** START OF Records for processing **

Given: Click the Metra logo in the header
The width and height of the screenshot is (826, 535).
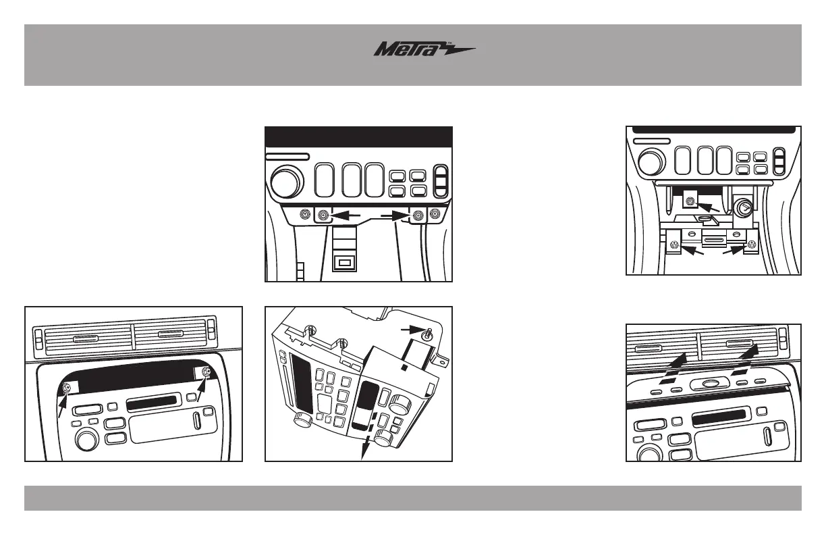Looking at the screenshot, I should [x=424, y=50].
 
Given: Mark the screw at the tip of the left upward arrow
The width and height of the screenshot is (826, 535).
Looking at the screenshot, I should [x=67, y=388].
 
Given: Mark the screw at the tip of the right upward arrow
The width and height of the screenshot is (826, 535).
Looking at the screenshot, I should [x=207, y=373].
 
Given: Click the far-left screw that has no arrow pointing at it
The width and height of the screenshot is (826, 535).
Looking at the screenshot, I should [x=305, y=213].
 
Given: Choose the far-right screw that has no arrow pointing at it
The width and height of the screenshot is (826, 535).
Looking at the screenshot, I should [x=433, y=214].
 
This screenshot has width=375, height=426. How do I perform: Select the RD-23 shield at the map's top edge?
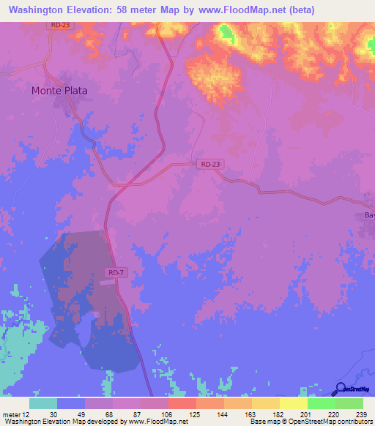tap(61, 25)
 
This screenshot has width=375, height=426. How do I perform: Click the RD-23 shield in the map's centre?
tap(209, 165)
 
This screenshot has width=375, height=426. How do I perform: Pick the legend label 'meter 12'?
tap(16, 414)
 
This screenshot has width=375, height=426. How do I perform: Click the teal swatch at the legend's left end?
tap(43, 403)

** END OF Records for processing **

Exercise directions:
Show every line of the material above that contains the string "left", copying each line in full.

Response:
Given: Mark the screw at the tip of the left upward arrow
Given: Click the far-left screw that has no arrow pointing at it
This screenshot has width=375, height=426. How do I perform: Click the teal swatch at the legend's left end?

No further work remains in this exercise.